● **Saved data entries**
■ ■ ■ ■ ■

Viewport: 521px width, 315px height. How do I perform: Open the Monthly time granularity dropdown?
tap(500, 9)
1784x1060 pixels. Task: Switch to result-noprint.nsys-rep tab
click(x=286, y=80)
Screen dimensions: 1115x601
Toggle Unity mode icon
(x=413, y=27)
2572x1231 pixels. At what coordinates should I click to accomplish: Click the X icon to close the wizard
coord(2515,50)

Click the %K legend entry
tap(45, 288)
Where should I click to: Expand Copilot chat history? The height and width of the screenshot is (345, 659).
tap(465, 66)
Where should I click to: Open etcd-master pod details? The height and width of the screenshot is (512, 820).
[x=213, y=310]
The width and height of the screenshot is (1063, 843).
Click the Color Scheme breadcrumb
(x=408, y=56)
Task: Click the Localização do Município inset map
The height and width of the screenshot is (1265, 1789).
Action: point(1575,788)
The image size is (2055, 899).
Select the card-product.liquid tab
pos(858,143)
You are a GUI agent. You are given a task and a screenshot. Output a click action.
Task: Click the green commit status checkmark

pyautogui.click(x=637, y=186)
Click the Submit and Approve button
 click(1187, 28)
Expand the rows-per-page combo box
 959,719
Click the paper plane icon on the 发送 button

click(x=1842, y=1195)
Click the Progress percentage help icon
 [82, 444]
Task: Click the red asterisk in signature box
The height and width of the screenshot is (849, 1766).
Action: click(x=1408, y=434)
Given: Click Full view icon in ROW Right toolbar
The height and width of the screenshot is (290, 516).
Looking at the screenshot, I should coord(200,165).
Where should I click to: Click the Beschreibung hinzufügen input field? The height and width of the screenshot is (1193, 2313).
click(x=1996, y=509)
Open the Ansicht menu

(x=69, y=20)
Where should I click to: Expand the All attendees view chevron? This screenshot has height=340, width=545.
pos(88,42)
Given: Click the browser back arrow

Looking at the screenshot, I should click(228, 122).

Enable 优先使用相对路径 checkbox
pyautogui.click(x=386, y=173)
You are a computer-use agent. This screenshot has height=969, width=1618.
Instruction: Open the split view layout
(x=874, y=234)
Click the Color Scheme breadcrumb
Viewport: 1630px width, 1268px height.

■ ■ ■ ■ ■

● **WHAT YOU HAVE TO DO**
Exactly and only the lines from the one containing "Enable 优先使用相对路径 checkbox" to the end of the entries above are to be written out.

● **SOLUTION FOR THIS EXERCISE**
Enable 优先使用相对路径 checkbox
pyautogui.click(x=386, y=173)
You are a computer-use agent. This screenshot has height=969, width=1618.
Instruction: Open the split view layout
(x=874, y=234)
Click the Color Scheme breadcrumb
Viewport: 1630px width, 1268px height.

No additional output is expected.